Monday, 28 April 2014

New planning powers for councils against betting shops

More than four years since my first post about betting shops on this blog, and finally I read some vaguely good news about changes to planning powers. While the detail has still to be revealed, media reports suggest that planning law will be changed so that betting shops are classified separately to other 'financial' services, and local authorities will be given more power to refuse new betting shops where clustering is a concern.

Even four years ago Deptford High Street had six betting shops, but the subject of my post was the imminent loss of the Deptford Arms pub to Paddy Power. Within a very short time Paddy Power also took over the John Evelyn pub on Evelyn Street and turned that into another branch, presumably for those people incapable of staggering to any of the other three betting shops on the Evelyn triangle.

When the Halifax closed down its branch on Deptford High Street within weeks of Paddy Power's latest licence being granted, I predicted what would happen next; it was only due to a condition imposed when the previous planning application was granted that the planners were able to reject Betfred's attempts to open a branch in the empty unit. They had to reject it twice - Betfred was so determined to have its own branch on a street with so many that despite the first application being rejected, and the decision upheld by the Planning Inspectorate, they submitted a second application which was also rejected by the council and the Planning Inspectorate.

Since then things have gone rather quiet - cynically I suspect it's nothing to do with the success of our campaign, rather the fact that there's been a dearth of shop units with suitable business classifications for the betting shops to target.

As it stands at the moment, betting shops come in the same business classification as banks, building societies and other financial services, so if a bank closes down, the betting shop does not need to apply for any 'change of use' permission to use the same shop unit. Likewise if a pub closes, betting shops can move into those premises at the drop of a hat.

From what I'm reading, betting shops will be given a separate use class and hence will have to apply to convert old banks, pubs etc into new betting shops. And if councils are able to use the argument of 'clustering' of betting shops as a reason to reject an application, so much the better.



Any change to the law can't come soon enough - the Harp of Erin at the bottom of the high street has been closed for some time now, and many locals fear that we will be seeing it reopen as a betting shop before too long.

5 comments:

Bill Ellson said...

"it was only due to an unusual clause in the original lease for the building society that the planners were able to reject Betfred's attempts to open a branch in the empty unit."

No, it was because of the diligence of an unknown LB Lewisham town planner in the early 1970s, who imposed a condition that effectively meant if it ceased to be a building society then it reverted to retail use.

vesper said...

@Bill Ellson

Good to see you again last Friday at Deptford Town Hall for the 'Turning the tide' event.

I was sorry that you left and didn't take part in the workshop, one of the artists told me on the bus home that you laughed when one of the male academics claimed that it was Margaret Thatcher who gave London the Thames Barrier, and saved Deptford from the recent high tides.

I recently suggested to the President of the ICE that we make a film about the construction of the Thames Barrier.
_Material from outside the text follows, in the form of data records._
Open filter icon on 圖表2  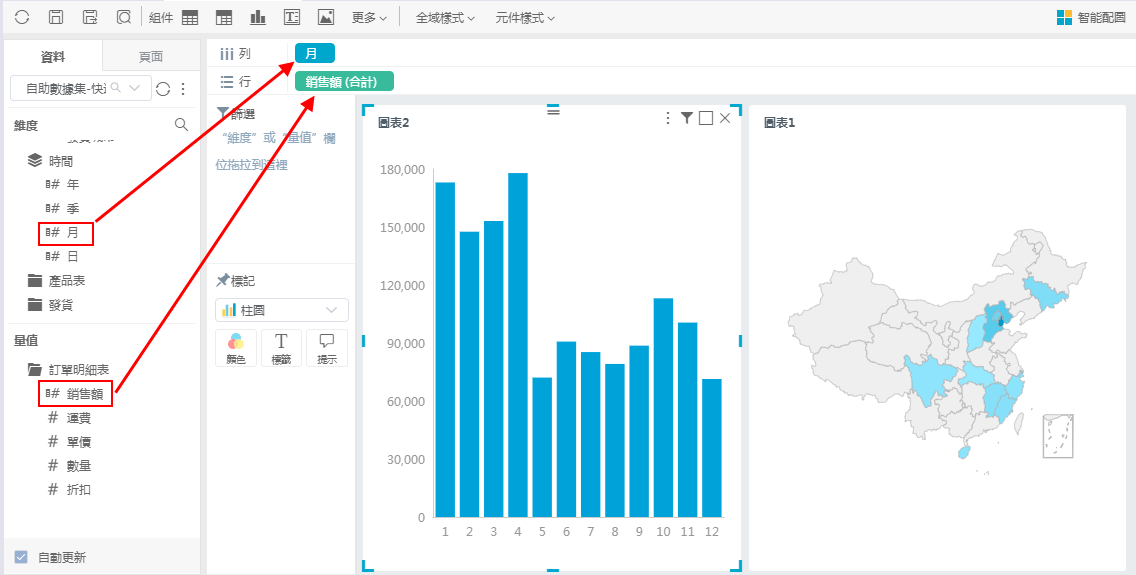pyautogui.click(x=687, y=118)
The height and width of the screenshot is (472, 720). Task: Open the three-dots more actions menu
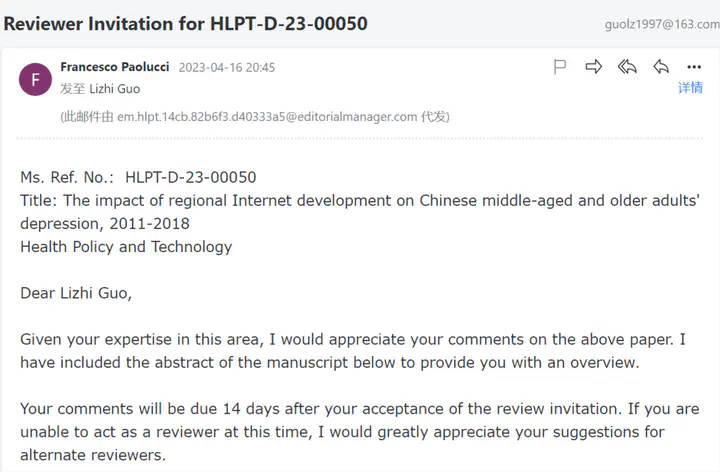click(694, 67)
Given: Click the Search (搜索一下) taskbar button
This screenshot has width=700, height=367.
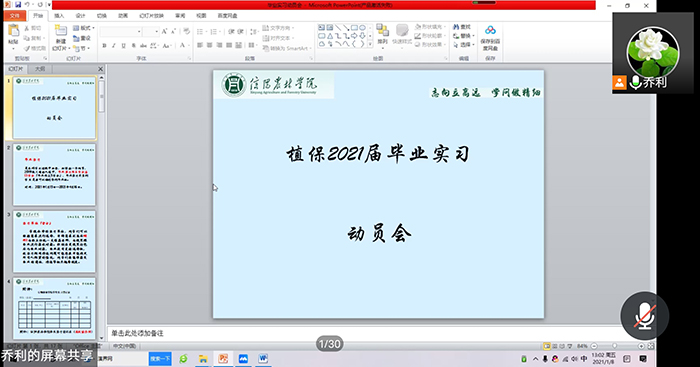Looking at the screenshot, I should coord(160,359).
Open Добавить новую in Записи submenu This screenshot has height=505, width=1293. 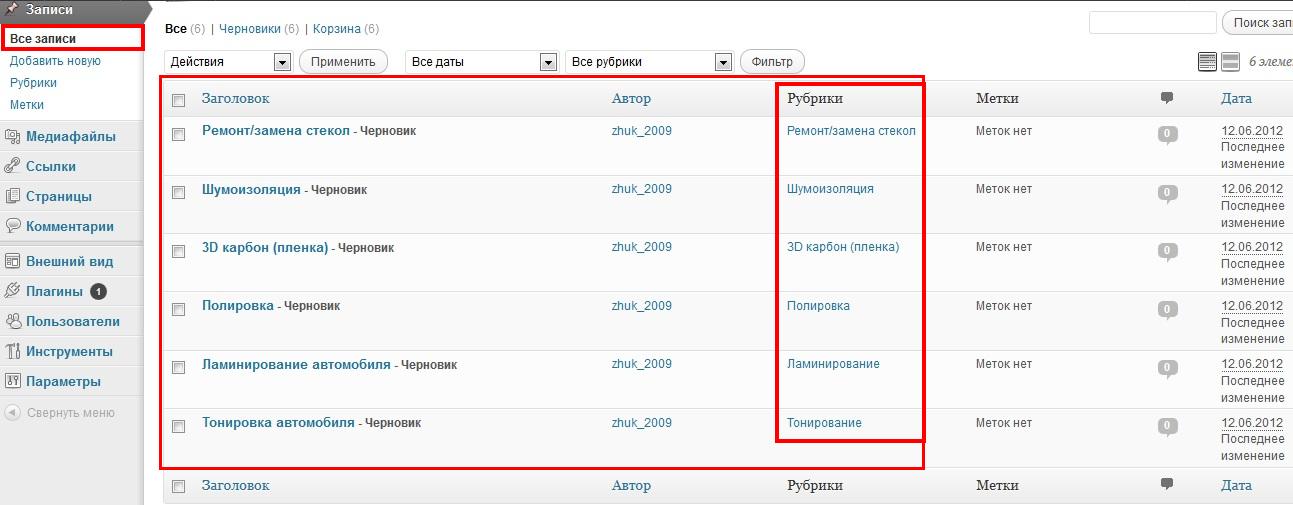click(x=55, y=61)
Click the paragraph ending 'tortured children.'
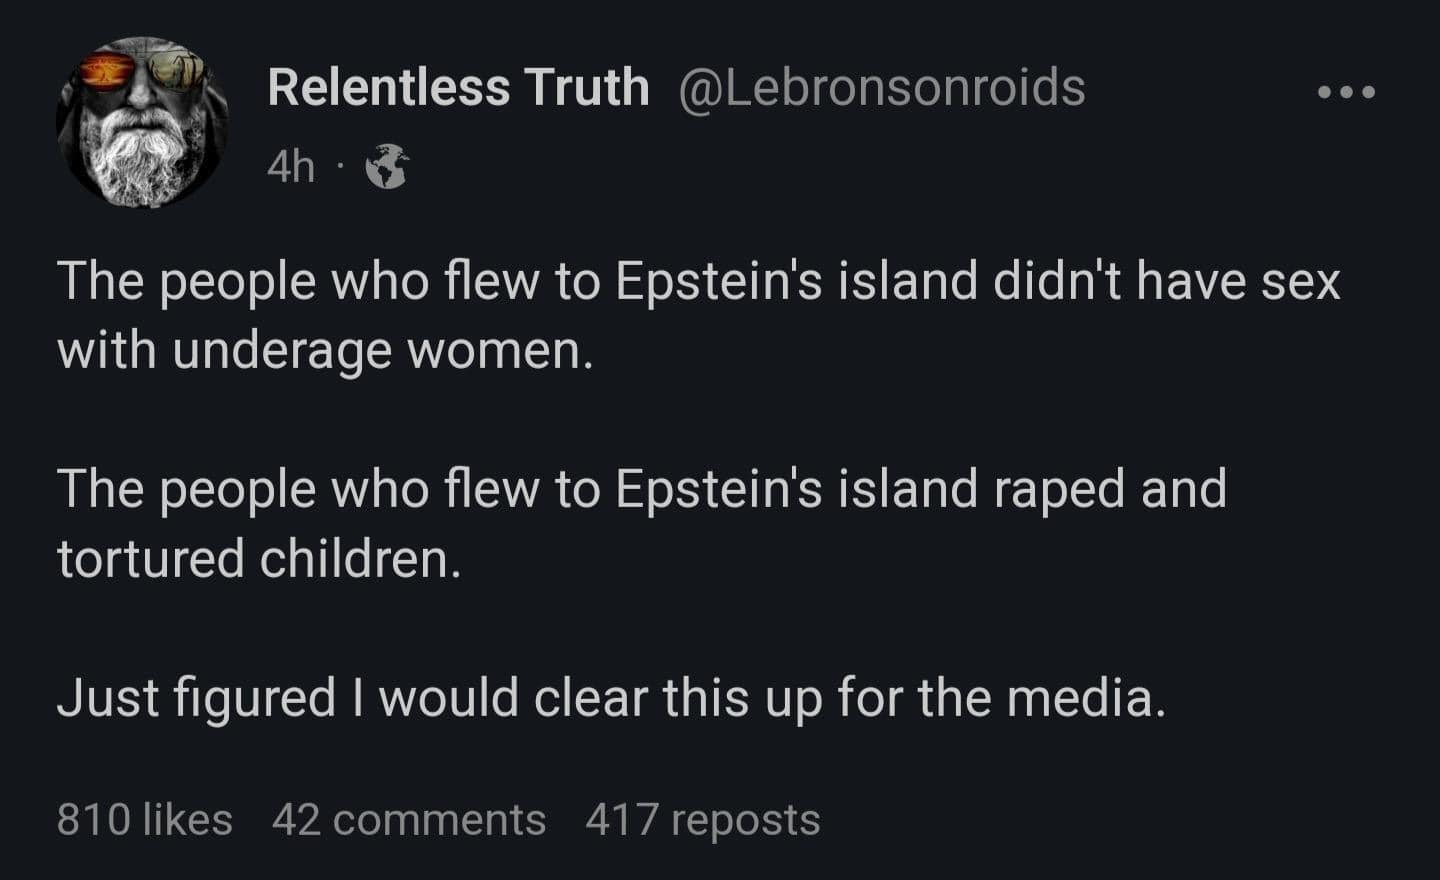The image size is (1440, 880). point(641,523)
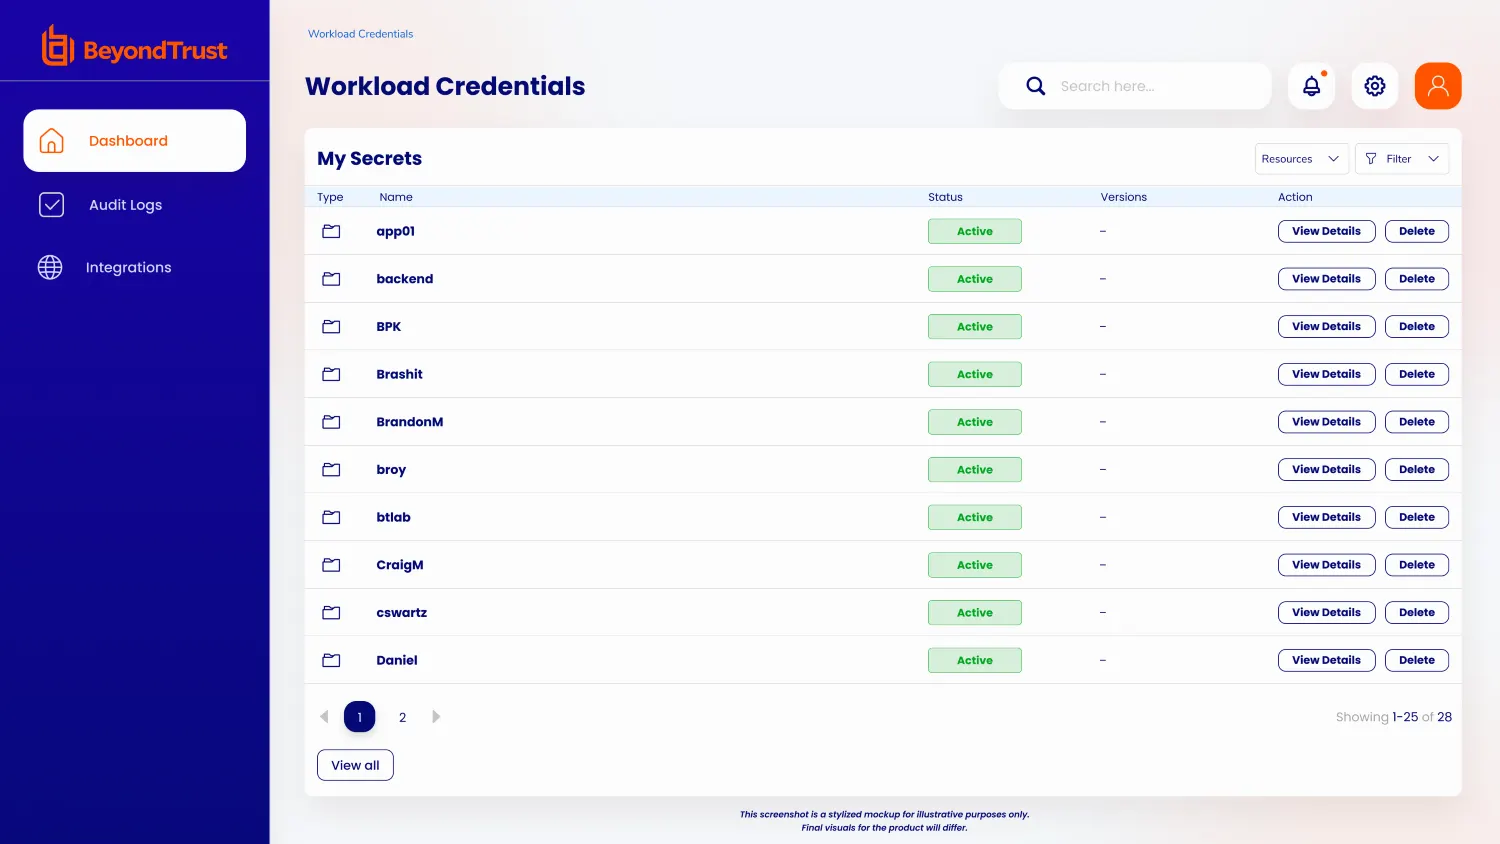This screenshot has height=844, width=1500.
Task: Click the Integrations globe icon
Action: click(50, 267)
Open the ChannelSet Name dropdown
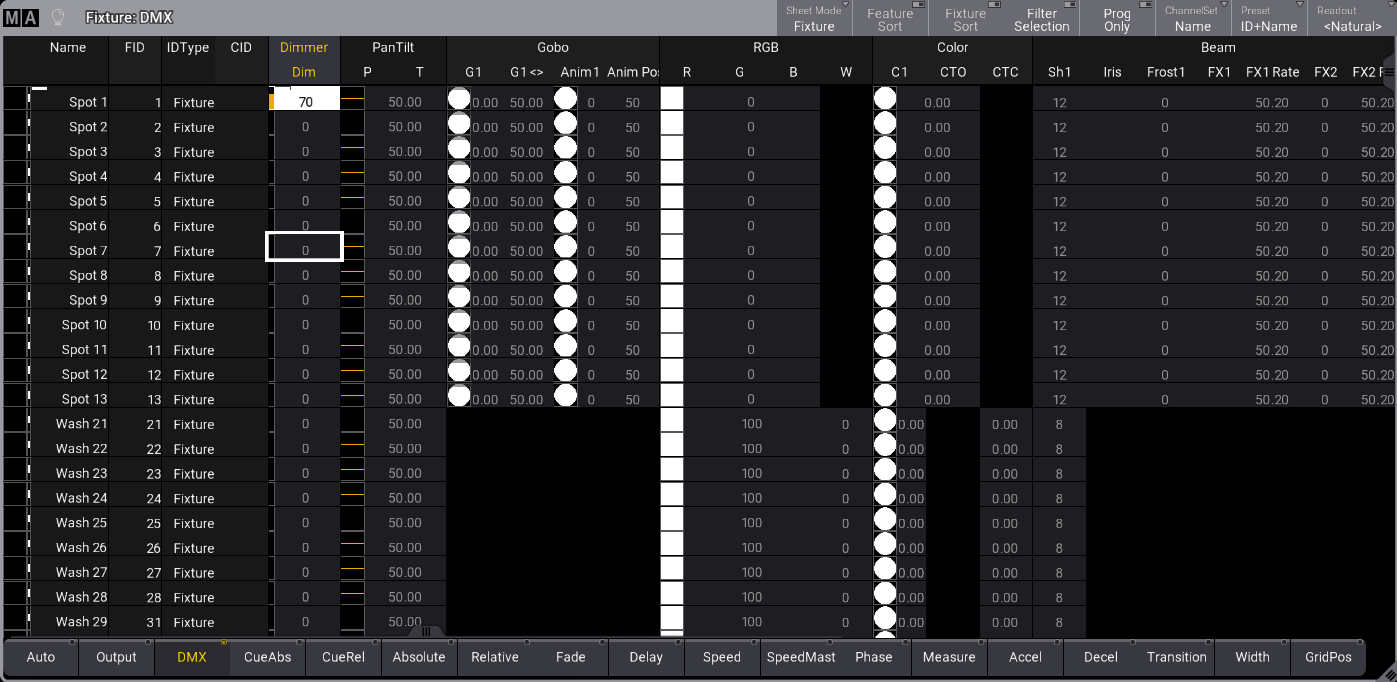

My father Roy John Hobson of Deptford was the piling foreman for Murphys who were the on-site foundation engineers and contractors for the barrier.

I have also alerted the London Irish community to the plight of the Harp of Erin, and I have suggested that after the recent Presidential visit by Michael D Higgins, that an Irish contractor orientated regeneration of the Harp would dovetail nicely with the regeneration of Convoys Wharf.

Another betting shop?... Our Lady of the Assumption pray for us!

In XtO "Vesper" aka ROY HOBSON CInstCES 1990, RICS 1984 (resigned 1989), Grad Dipl QS 1981

Deptford Dame said...

Thanks for the clarification Bill, I've amended the entry. I confess I was too lazy to look it up properly when I wrote the post...

Anonymous said...

Yes, the Dame was too lazy to even acknowledge the origins of "our campaign" which resided not with her, but with Crosswhatfields and the fight against Betfred.

No matter, we appreciated the cache of her inflated following.

It was in fact reports written by Sue Lawes, one of our blog authors, that were used by Dame Joan Ruddock in her own fight in parliament. That full-on unpublished report about the betting industry was referred to in Hansard.

All the way through, the Dame advised we stick to Planning rules.

Some of us gave up a large amount of our time and went a bit further to make a difference.

Allen said...

What is scary is that the pub has been sold... God knows who too.